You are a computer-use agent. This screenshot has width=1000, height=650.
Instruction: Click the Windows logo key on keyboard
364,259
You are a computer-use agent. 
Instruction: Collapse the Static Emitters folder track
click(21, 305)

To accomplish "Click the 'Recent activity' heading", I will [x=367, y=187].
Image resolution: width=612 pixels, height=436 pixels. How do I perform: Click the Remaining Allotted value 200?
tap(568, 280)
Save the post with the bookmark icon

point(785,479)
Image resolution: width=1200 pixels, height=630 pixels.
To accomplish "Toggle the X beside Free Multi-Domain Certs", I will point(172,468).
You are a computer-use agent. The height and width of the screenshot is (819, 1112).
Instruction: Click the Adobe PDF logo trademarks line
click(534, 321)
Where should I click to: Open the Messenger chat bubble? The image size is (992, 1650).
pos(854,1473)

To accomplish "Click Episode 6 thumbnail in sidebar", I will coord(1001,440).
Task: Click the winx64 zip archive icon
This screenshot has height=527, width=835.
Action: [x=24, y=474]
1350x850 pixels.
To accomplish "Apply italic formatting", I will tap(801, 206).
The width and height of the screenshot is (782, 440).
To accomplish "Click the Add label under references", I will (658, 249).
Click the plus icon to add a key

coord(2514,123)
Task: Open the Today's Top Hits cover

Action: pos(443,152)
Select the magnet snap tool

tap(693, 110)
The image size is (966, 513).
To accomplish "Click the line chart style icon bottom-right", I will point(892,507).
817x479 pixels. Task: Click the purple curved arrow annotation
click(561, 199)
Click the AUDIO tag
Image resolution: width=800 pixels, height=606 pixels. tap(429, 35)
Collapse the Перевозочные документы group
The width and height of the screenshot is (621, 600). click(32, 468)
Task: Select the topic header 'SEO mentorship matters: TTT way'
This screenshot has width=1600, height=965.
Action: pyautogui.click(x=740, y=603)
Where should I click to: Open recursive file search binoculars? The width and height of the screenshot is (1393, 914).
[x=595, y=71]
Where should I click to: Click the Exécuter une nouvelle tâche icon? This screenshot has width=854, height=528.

== About this exercise ==
In the entries above, find each line containing the string "agent" and copy it.

== Problem solution ==
You are a computer-use agent. This screenshot has width=1000, height=650.
You are a computer-use agent. 
You are a computer-use agent. The height and width of the screenshot is (819, 1112).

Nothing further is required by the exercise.